El que todo termine repitiéndose en la vida me resulta bastante inquietante, entre otras cosas, porque el pasado contiene una dimensión terrible y porque los medios humanos hacen que cualquier repetición sea mucho más perniciosa por la enorme capacidad de mal que maneja el hombre. Sí, también se repiten las cosas buenas y agardables, pero lo catastrófico anula cualquier sonrisa por amplia que sea. En este asunto resulta sorprendente el desarrollo tecnológico y de conocimientos que ha hecho la humanidad en los últimos ciento cincuenta años: hace poco menos de un siglo apenas se conocía la naturaleza de montones de animales superiores, se creía desde la ciencia en seres míticos como el unicornio, no se había explorado el 80% del continente africano, se conocía algo de la costa de Oceanía y los polos eran asunto de un par de pirados. Si hablamos de armas, las blancas y las de fuego más simples eran el no va más. Sólo la filosofía, el arte y la literatura daban tipos importantes para el desarrollo reflexivo del ser humano, siendo mucho más destacadas estas atenciones que las científicas. Ahora, sin embargo, la ciencia ha tomado el cuchillo por el mango, sobre todo después del descubrimiento asombroso de las ciencias aplicadas. Cualquier artista, escritor o filósofo se queda en nada ante la progresión geométrica de científicos inteligentes asociados a la industria y al consumismo feroz.
Aquel «Shock del futuro» que pregonó Alvin Toffler hace unos 25 años es ya una realidad tangible que me llena de temor. Industriales poderosísimos controlan y frenan los avances científicos en aras de su enriquecimiento infinito, privan a sectores del tercer mundo de bienes que debieran ser de la humanidad –cualquier avance del tipo que sea pertenece a la humanidad– para sacar tajada de todo el proceso, de cada paso del proceso. No se elaboran productos definitivos con las más avanzadas tecnologías, sino que se van sumando pequeños avances a los resultados primarios para que sean objeto del consumo feroz y repetido que ellos han diseñado.

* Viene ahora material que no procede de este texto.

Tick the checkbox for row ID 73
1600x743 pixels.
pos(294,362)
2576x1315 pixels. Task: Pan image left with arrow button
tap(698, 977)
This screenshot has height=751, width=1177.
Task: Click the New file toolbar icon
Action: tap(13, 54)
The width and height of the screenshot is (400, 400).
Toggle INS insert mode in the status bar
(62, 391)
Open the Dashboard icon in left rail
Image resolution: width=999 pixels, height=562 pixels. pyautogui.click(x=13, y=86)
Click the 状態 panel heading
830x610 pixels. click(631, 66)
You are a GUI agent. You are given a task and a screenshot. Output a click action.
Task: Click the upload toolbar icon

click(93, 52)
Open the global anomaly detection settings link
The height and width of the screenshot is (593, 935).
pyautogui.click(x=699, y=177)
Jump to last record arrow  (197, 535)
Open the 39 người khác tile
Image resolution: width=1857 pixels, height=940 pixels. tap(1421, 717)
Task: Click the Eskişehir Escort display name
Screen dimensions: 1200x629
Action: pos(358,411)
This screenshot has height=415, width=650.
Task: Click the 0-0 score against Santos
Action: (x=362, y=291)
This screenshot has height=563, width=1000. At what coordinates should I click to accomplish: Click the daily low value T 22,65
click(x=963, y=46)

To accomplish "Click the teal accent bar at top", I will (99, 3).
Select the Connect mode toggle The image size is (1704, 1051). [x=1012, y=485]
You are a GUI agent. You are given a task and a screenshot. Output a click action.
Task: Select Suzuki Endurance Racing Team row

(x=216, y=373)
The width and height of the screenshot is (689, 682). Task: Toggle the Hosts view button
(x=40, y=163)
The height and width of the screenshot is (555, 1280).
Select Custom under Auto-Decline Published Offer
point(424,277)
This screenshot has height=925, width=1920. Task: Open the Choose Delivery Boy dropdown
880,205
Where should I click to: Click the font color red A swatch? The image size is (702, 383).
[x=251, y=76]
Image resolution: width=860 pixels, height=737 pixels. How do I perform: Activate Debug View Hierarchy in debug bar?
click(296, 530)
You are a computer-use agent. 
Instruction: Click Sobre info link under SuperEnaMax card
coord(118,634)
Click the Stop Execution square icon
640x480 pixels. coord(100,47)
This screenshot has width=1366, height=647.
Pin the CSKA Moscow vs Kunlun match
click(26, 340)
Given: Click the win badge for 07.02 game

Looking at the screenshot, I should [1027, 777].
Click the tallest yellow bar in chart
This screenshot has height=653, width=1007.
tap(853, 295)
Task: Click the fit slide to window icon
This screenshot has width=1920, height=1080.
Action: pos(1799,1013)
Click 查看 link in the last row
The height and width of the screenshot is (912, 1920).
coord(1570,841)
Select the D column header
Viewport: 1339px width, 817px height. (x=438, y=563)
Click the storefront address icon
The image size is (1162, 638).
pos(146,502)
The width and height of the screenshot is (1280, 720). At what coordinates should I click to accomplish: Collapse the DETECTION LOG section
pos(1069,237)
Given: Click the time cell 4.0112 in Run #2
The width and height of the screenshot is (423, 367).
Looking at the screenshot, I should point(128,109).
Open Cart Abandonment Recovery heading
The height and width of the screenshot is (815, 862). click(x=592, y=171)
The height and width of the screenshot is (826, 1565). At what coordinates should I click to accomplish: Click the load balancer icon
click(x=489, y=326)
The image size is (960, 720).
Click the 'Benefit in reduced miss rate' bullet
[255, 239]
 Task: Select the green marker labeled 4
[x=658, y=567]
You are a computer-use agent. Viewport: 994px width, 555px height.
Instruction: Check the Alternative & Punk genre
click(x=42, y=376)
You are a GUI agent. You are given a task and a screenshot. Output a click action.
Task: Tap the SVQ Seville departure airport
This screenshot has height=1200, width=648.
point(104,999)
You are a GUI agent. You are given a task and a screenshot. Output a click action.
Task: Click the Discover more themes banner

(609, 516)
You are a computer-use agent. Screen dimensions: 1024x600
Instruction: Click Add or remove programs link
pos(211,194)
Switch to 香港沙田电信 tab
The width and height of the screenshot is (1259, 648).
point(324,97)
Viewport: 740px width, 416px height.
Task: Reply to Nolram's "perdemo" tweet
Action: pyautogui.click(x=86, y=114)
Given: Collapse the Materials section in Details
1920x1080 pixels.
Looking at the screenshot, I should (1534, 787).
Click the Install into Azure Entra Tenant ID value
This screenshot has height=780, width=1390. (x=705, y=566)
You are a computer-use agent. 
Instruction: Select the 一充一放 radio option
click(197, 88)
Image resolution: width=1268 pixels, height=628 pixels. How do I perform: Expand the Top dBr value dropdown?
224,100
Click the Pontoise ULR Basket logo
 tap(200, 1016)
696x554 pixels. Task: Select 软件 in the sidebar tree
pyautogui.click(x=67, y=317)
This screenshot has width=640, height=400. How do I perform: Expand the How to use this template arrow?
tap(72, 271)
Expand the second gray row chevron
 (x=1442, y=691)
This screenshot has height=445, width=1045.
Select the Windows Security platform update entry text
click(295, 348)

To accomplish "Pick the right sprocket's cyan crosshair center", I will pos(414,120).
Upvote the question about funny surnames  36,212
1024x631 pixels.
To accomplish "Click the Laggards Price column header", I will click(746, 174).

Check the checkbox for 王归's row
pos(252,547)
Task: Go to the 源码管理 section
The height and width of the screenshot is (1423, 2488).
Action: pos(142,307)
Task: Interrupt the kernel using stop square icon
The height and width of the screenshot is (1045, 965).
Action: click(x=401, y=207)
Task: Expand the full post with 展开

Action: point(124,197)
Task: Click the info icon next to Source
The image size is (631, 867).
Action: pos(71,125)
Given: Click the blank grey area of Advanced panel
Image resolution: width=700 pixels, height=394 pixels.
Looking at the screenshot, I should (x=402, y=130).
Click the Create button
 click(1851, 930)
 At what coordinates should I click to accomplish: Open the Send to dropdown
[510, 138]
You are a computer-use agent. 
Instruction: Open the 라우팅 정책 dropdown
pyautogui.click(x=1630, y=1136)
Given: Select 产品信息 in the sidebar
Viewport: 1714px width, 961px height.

Este maridaje entre ciencia e industria a veces resulta de lesa humanidad, muchas veces, y quizás habría que trabajar en una revolución que destruyese sus armas de capital y propiciase el acceso normal de todo ser humano a esas tecnologías que nos niegan por pura usura.
Esto acabará mal cualquier día. O peor.

(17:59 horas) Tenía una carta en el coche que no había abierto por despiste. Era de Manuel Moya y contenía una carta entrañable –me alegra saber del colega– y una de sus ediciones Tabula Rosa/Rasa divertidísma, una selección de poemas al mejor estilo Catulo firmados por Ásdrulo de Ferdus al cuidado de Buenaventura Fernández. «de Libro Tercero (llamado de los pijos)» se titula esta breve y verde delicia. Lo he pasado de puta madre leyéndolo. Gracias, Manolillo.